_Try it_: Nothing but the lines from the one holding "This screenshot has" to the final line of the listing below, both included, should be repeated, and each must match exactly. Omit pictures.

_ _ _ _ _ _ _

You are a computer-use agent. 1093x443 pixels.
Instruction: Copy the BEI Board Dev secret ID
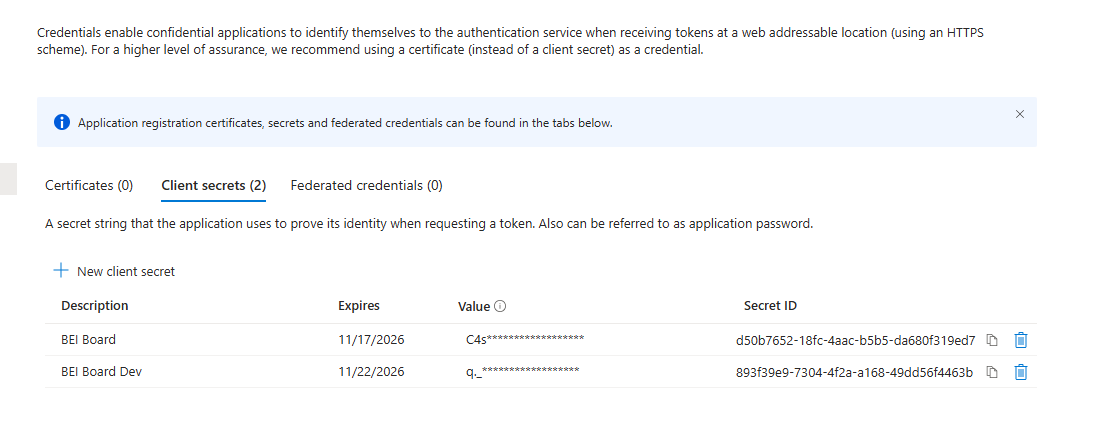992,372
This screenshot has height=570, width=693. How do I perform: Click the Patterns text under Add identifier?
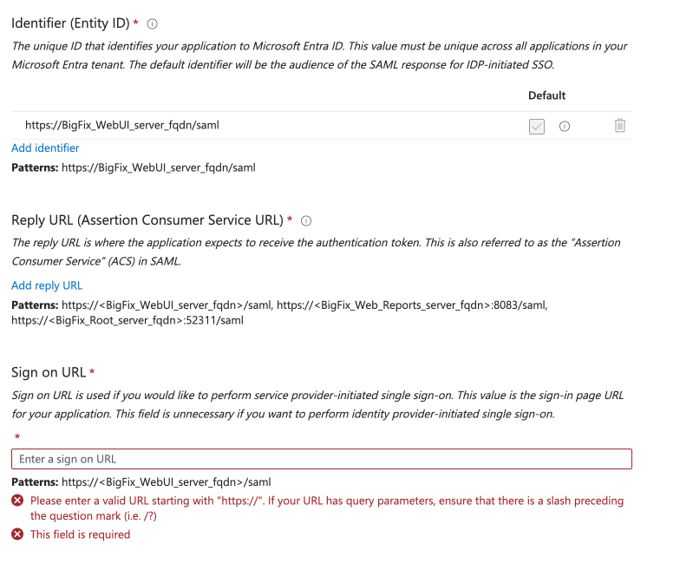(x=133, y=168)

_ _ _ _ _ _ _

_Exercise result_:
This screenshot has height=570, width=693. How do I perform: Click the Patterns text under Add identifier?
(x=133, y=168)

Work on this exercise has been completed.